▸ **Problem requirements**:
Exactly reproduce the data from its first line through the line with "Task: Click the Minecraft: Java Edition title", leaving out every line after it.

▸ **Dataset records**:
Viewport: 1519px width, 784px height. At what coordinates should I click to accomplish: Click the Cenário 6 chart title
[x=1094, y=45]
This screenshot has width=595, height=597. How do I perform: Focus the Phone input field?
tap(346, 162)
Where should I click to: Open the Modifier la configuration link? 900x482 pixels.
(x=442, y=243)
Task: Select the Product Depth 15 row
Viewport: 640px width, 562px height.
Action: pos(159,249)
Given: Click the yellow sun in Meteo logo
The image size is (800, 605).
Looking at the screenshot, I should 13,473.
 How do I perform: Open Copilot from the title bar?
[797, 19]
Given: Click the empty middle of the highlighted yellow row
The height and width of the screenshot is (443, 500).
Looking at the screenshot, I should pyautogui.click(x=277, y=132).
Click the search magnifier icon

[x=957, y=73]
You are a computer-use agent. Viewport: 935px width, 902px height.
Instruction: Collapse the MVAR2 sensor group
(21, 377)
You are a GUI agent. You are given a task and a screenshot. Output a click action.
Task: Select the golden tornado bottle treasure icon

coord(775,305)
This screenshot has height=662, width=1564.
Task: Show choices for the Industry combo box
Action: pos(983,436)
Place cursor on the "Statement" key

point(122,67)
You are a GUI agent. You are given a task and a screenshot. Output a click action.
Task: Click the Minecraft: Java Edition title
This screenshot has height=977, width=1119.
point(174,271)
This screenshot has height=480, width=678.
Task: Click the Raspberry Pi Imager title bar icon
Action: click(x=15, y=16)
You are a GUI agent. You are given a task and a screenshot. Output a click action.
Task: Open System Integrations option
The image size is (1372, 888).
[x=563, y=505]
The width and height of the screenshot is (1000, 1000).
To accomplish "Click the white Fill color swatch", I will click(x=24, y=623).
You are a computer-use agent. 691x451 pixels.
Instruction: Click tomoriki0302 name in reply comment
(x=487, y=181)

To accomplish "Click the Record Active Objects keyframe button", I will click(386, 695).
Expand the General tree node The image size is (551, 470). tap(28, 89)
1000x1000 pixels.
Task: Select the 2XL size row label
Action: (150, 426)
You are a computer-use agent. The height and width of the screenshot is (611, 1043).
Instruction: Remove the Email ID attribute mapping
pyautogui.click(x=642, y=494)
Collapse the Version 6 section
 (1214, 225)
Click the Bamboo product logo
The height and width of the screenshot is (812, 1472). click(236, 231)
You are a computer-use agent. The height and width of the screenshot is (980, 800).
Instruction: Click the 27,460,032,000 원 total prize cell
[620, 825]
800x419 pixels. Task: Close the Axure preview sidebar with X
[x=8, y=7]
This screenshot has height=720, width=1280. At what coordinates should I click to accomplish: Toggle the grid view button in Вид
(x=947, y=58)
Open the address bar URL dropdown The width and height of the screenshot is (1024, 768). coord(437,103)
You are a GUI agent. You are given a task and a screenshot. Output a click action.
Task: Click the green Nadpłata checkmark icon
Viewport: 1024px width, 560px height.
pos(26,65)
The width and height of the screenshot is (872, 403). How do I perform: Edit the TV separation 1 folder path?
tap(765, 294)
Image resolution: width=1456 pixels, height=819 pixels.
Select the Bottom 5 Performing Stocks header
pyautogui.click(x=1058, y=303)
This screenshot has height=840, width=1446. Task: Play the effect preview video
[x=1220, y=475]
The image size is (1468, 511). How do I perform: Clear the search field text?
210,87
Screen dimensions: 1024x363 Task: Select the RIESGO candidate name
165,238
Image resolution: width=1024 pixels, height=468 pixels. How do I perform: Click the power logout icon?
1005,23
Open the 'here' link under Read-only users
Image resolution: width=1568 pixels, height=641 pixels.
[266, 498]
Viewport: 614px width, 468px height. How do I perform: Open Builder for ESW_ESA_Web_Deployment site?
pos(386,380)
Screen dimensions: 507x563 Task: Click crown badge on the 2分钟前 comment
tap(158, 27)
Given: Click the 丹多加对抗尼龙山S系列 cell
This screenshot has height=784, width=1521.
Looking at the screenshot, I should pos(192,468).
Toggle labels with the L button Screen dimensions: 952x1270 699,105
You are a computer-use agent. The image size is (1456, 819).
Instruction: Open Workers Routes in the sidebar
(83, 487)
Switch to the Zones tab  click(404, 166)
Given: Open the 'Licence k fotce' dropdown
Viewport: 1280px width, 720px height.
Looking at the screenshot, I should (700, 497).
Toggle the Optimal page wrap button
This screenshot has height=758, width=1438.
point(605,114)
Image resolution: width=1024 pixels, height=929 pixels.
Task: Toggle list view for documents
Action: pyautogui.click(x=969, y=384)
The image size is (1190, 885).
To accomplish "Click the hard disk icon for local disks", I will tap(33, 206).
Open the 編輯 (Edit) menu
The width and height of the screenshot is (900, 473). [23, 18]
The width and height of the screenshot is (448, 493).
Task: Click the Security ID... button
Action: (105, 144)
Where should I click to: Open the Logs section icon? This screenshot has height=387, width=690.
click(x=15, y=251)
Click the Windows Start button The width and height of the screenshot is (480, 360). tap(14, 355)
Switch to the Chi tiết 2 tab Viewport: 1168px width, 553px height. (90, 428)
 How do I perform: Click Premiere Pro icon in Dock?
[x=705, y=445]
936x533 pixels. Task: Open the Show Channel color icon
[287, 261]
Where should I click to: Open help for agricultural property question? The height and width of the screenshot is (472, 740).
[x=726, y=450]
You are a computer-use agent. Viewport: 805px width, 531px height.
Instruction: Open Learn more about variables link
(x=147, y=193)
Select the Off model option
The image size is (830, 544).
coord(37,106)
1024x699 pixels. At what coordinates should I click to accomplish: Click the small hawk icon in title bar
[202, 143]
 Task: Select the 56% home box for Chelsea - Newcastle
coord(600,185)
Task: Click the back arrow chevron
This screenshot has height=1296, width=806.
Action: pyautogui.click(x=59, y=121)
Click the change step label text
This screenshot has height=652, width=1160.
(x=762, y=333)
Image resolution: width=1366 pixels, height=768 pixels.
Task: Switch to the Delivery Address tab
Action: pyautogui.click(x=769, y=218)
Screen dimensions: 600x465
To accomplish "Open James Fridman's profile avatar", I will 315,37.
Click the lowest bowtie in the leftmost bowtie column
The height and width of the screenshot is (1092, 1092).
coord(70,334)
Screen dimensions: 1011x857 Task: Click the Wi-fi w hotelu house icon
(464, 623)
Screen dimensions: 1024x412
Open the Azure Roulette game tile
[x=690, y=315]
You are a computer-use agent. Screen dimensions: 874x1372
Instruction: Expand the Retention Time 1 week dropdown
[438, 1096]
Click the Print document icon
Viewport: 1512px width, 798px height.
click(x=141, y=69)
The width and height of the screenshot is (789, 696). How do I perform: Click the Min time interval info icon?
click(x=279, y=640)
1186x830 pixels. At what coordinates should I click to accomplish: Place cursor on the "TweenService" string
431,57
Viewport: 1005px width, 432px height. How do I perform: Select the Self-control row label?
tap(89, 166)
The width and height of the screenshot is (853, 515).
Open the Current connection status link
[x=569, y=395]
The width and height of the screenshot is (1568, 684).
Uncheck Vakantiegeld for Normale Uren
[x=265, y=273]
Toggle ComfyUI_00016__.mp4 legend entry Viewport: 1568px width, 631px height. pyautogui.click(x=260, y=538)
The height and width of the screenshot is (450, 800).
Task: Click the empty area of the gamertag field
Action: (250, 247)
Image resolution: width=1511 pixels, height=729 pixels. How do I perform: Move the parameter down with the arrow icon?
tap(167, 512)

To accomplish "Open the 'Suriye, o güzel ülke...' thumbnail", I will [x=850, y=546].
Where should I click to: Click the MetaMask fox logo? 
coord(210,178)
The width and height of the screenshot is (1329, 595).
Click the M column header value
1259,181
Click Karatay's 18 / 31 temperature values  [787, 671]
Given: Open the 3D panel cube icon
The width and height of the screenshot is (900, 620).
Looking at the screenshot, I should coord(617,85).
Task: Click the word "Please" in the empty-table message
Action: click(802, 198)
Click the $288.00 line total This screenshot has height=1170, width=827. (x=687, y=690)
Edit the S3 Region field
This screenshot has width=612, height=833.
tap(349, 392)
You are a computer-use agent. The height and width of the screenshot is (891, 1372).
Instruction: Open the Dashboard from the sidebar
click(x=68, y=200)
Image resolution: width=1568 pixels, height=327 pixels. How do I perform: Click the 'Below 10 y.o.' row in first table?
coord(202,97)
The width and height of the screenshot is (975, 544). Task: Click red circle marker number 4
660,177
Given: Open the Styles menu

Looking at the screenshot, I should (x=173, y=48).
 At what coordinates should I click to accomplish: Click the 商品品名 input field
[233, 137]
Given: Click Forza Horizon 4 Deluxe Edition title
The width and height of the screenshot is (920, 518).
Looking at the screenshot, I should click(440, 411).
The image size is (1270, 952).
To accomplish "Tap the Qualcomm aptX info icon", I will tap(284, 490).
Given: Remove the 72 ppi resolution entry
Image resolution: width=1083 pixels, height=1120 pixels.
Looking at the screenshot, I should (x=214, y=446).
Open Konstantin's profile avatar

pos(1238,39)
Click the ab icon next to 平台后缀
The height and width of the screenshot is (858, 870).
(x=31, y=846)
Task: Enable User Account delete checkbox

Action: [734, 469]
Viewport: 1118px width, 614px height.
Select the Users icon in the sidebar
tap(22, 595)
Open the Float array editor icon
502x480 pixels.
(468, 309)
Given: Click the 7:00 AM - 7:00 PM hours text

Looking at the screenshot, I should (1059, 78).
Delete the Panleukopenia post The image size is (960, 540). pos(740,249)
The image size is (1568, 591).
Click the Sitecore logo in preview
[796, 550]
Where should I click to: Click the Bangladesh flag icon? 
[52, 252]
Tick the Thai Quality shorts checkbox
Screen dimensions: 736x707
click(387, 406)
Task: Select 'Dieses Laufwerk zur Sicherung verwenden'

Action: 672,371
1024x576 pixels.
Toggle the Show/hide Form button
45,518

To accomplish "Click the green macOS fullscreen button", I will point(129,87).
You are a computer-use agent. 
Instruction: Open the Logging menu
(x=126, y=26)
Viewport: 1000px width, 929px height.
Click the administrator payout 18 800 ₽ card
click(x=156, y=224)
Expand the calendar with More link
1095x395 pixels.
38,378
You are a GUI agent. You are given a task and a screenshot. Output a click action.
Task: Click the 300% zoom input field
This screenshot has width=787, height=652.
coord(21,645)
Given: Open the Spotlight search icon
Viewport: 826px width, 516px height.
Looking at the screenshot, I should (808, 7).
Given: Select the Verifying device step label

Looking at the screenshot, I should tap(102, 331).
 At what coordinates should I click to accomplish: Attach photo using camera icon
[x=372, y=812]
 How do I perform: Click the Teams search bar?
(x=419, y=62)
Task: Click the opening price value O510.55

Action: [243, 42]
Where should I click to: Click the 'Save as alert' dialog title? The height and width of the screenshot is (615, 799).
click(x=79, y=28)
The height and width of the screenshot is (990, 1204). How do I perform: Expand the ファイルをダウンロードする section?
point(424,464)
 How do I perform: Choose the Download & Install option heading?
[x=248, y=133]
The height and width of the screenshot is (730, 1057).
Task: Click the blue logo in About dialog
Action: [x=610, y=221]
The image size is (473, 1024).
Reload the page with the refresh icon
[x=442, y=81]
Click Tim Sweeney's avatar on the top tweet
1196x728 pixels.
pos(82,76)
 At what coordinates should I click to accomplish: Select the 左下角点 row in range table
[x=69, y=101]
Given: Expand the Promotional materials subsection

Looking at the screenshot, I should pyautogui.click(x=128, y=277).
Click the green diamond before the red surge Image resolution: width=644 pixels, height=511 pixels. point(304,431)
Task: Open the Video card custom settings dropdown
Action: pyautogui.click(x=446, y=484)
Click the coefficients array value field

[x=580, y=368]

▸ **Your response**:
Viewport: 1519px width, 784px height. At what coordinates should I click to accomplish: Click the Cenário 6 chart title
[x=1094, y=45]
This screenshot has width=595, height=597. How do I perform: Focus the Phone input field?
tap(346, 162)
Where should I click to: Open the Modifier la configuration link? 900x482 pixels.
(x=442, y=243)
Task: Select the Product Depth 15 row
Viewport: 640px width, 562px height.
Action: pos(159,249)
Given: Click the yellow sun in Meteo logo
The image size is (800, 605).
Looking at the screenshot, I should 13,473.
 How do I perform: Open Copilot from the title bar?
[797, 19]
Given: Click the empty middle of the highlighted yellow row
The height and width of the screenshot is (443, 500).
Looking at the screenshot, I should pyautogui.click(x=277, y=132).
Click the search magnifier icon

[x=957, y=73]
You are a computer-use agent. Viewport: 935px width, 902px height.
Instruction: Collapse the MVAR2 sensor group
(21, 377)
You are a GUI agent. You are given a task and a screenshot. Output a click action.
Task: Select the golden tornado bottle treasure icon

coord(775,305)
This screenshot has height=662, width=1564.
Task: Show choices for the Industry combo box
Action: pos(983,436)
Place cursor on the "Statement" key

point(122,67)
You are a GUI agent. You are given a task and a screenshot. Output a click action.
Task: Click the Minecraft: Java Edition title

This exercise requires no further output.